Doris tells us some history about the surrounding mountain. We listen carefully. I take a position at the front of the line. I don’t want to look like a slacker. I don’t want to get left behind.  I walk with Holly who is an avid hiker and the only person close to my age. Most of the girls are between the ages of twenty-five to thirty-five. I am sixty-two.

We walk past so many beautiful wildflowers. Pink, blue, yellow, and purple. We hop over fresh cow poop. I try not to trip. That is my biggest worry. Past abandoned homes used in the winter time. The dairy cow and sheep farmers stay in these places to keep the animals fed and cared for in the very snowy times of the year. Cows can’t graze in the winter.

An hour into the hike we begin to climb. At first, it is a gradual climb. It becomes steeper. I am a desert dweller climbing a mountain in the alpine country. Like a snake crawling up a mountain. Holly is in front of me. I am huffing and puffing. I ask Doris, “How much further do we have to climb?” She doesn’t answer. I am huffing and trying to breathe normally. I just keep going up and up. I stop to take a breath and drink from my water bottle.

Doris has a lot of energy and strength. She does this twice a week. I do it once every five years. I wish I could be Doris. She promises there will be a surprise when we reach the top. I look towards the heavens and ask Sumio to help me out. He loved hiking. I was almost ready to give up. But, where would I go? There is no turning back.

Doris encourages everyone to keep on. Another stop. A drink of water. Breathe deeply. We finally reach the top. There it is. A bird’s eye view of the green pastures, and glaciers hanging off the mountains. Just like the pictures in the brochure. Incredible.

It is warm. I am sweating. There is a waterfall. I walk behind the waterfall. A curtain of water right in front of me. I put my arms out to let the cold water rolling off the mountain flow over them. I am so happy to finally reach the top. I walk carefully. It is very slippery.  From here it is all downhill! We exit the waterfall and walk another twenty minutes.

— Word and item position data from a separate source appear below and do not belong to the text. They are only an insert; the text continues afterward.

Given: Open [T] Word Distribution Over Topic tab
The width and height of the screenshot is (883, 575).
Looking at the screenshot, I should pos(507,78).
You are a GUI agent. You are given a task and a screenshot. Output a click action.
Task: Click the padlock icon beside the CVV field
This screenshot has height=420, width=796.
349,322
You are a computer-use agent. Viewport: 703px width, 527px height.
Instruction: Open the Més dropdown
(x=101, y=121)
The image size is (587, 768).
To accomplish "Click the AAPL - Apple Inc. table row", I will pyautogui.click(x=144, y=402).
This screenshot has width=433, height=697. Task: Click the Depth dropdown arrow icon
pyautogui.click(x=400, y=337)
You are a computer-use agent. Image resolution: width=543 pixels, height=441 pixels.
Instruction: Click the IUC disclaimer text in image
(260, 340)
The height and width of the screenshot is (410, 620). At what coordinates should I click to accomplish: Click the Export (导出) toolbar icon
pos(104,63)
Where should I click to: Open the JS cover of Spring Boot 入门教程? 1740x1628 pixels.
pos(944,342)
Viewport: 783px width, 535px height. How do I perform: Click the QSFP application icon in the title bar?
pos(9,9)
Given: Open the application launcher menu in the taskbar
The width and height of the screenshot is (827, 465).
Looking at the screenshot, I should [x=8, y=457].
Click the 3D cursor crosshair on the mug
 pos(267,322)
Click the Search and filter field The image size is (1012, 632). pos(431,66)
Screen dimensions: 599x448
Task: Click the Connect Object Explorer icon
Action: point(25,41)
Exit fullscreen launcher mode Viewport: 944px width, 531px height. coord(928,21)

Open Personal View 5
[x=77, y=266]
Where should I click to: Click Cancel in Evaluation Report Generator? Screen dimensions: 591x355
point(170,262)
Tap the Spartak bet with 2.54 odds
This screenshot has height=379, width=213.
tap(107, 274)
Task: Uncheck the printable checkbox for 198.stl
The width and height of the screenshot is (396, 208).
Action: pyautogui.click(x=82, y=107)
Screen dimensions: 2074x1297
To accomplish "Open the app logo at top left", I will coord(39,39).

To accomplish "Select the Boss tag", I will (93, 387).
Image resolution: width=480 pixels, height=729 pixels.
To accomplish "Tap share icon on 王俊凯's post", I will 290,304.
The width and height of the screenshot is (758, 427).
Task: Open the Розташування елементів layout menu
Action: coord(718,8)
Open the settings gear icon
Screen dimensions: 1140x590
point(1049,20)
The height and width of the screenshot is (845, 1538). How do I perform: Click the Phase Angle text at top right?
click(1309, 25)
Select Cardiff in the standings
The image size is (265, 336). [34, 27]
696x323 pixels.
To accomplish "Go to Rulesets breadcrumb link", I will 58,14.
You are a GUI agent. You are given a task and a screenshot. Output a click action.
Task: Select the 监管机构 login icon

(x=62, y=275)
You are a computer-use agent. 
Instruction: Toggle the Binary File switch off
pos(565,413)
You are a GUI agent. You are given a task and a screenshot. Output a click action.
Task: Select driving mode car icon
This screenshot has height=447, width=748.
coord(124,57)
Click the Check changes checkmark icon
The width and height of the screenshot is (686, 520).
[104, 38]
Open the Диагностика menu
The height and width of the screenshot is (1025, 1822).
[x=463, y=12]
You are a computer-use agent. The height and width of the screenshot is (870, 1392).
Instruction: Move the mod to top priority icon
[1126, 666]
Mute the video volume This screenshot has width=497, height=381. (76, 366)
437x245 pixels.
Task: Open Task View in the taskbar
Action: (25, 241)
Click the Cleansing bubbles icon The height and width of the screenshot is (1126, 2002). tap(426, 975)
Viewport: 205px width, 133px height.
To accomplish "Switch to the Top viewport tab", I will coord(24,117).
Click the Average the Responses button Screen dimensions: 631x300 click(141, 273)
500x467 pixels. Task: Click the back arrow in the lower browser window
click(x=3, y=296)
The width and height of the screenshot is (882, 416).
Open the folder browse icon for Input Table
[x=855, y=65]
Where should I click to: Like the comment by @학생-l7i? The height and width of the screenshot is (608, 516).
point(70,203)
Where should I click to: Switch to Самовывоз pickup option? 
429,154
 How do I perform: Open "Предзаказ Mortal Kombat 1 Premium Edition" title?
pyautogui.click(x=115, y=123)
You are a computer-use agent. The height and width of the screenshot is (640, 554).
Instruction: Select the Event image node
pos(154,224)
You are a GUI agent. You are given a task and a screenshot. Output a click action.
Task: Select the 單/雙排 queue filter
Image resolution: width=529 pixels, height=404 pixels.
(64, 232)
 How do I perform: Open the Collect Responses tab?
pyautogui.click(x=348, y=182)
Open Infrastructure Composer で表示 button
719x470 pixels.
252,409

We find a spot at an old farmhouse to eat our lunch. There isn’t much shade and the sun is hot. I find some shade on the side of the barn. Holly joins me. We eat our lunch. I am very tired. Doris tells us, “You can turn back here if you don’t want to continue.” I think about it. The rest of our hike is laid out in front of us. I can see where we will go next. It doesn’t look too difficult. I don’t want to go back alone. I will get lost. I am good at that.

We start walking again. Down the trail. In front of some very big cows. Doris warns, “Don’t look the cows in the eyes!” “Don’t approach cows who have babies.” Everyone is from the city. Some of the girls take selfies with the cows. They don’t have cows in New York city. We arrive at one of the small dairy farms. They have fresh milk for sale. I open the little refrigerator. Pour myself a small cup of milk. Put 5 CH ($5) into the little box. The milk is so sweet and smooth. Cows that eat fresh grass and wildflowers produce sweet milk. They are happy cows.

We continue the hike down. Forty minutes later we come to a farmhouse. It is very common for the small farmers to offer food and drink to hikers. We stop. I have a cup of coffee and some cheesecake. Everything is homemade. A family of four is at another table savoring their fondue. The sky is blue. The air is clean. What else can I ask for? The hike back to town is much easier.

This hike taught me a lesson. No matter how hard something is. Don’t give up.